▸ **EXCERPT TO READ**
Cheyenne Regional Medical Center is joining the national Wear Blue Campaign on Thursday to draw attention to human trafficking.

A social media campaign, #WearBlueDay is being held in conjunction with the event. Tiffany Dickey of CRMC is a member of the  Human Trafficking Task Force headed by the Wyoming Attorney General's Office.

January has also been designated as National Human Trafficking Awareness Month.

She says human trafficking can involve anything from prostitution to people being forced to work inhumanely long hours for little or even no money. She says it is a growing problem in Wyoming, which has several major interstates that tend to increase the problem.

Dickey says Denver human trafficking has an estimated value of $39.5 million per year, making the front range a trafficking ''hot spot.'' Since Cheyenne is on the north end of the Interstate 25-front range ''hot spot,'' it is especially affected.

Risk factors for human trafficking include recent migration, substance abuse, mental health issues and being young or underprivileged. But Dickey says many people wrongly assume that victims of human trafficking are foreigners or illegal immigrants, when in fact many Americans, including men, women, and children are victimized.

Dickey says that while few people are seen in the CRMC emergency room who immediately report themselves as victims of human trafficking, it isn't unusual for doctors or nurses there to discover people visiting the emergency room are in fact trafficking victims.

▸ **RECORDED DATA**
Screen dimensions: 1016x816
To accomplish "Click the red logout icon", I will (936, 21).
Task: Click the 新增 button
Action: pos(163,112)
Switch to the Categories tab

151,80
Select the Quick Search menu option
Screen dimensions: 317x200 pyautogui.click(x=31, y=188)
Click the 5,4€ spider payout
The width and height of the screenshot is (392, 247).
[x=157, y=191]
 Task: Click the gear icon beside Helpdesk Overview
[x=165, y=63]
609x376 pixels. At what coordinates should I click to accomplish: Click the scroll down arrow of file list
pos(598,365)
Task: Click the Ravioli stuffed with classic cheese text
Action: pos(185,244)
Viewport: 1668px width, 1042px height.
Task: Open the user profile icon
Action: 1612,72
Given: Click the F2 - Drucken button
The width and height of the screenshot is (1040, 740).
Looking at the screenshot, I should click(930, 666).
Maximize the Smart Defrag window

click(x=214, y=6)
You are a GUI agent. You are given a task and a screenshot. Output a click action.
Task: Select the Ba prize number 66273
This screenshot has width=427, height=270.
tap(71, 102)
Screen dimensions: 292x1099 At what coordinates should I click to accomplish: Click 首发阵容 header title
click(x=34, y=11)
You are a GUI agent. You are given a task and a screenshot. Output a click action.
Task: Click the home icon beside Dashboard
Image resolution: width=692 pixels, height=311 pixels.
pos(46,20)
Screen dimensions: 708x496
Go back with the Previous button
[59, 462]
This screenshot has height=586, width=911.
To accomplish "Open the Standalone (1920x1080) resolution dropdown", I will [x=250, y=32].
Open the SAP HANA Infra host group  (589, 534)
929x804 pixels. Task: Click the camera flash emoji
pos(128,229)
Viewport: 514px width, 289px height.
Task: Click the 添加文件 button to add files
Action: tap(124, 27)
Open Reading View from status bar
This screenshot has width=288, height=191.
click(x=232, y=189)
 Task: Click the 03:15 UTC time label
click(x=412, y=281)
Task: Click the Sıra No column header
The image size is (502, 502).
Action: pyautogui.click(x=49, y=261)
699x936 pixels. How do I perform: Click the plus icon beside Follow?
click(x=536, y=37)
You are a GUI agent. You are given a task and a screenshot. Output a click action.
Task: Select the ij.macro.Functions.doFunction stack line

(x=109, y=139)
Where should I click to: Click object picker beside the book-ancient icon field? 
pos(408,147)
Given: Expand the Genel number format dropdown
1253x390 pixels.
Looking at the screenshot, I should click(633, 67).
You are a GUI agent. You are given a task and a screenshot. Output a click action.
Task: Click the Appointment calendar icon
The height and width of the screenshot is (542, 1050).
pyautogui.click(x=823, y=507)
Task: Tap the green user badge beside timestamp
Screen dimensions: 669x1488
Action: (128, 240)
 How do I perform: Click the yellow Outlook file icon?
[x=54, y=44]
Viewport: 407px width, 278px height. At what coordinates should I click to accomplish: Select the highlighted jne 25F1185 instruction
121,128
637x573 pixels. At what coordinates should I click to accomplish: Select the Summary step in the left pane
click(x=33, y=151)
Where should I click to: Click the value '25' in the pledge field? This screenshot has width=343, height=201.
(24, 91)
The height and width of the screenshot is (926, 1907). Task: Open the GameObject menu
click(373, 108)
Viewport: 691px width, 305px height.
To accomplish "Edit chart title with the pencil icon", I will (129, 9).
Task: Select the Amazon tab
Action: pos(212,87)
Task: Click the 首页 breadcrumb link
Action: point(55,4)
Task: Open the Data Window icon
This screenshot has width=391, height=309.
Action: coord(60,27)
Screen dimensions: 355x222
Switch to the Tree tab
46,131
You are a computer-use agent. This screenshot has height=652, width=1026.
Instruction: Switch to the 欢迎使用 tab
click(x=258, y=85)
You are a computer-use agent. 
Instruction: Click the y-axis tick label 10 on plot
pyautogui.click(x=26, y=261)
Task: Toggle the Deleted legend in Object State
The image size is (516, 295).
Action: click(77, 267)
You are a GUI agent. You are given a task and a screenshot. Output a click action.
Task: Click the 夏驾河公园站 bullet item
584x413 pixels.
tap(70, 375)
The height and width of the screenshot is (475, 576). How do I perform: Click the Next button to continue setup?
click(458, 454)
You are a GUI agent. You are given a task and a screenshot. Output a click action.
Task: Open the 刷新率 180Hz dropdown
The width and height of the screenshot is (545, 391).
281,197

▸ **PROBLEMS TO WORK ON**
a: According to the human trafficking article, what is the estimated yearly value of human trafficking in Denver?
b: Write the next part of the article on human trafficking in Wyoming, picking up after its final sentence.

▸ **SOLVED TASKS**
a: About $39.5 million per year.

b:
She says some of the red flags can include people who haven't received medical or dental care for many years and maybe severely underweight or malnourished. In the case of female trafficking victims, a red flag can be that they are in poor physical condition, but their hair and fingernails are in unusually good condition compared to their overall health.

Dickey says victims of trafficking or anyone who has information on trafficking crimes can call the National Human Trafficking Hotline at 1-888-373-7888. Pleas for help or information can also be texted to ''befree" (233733).  People can also contact law enforcement directly at 1-888-347-2423. Information will then be passed along to local law enforcement agencies and/or the FBI.

But Dickey says the quickest way for victims to get help is generally by reporting to a local hospital emergency room.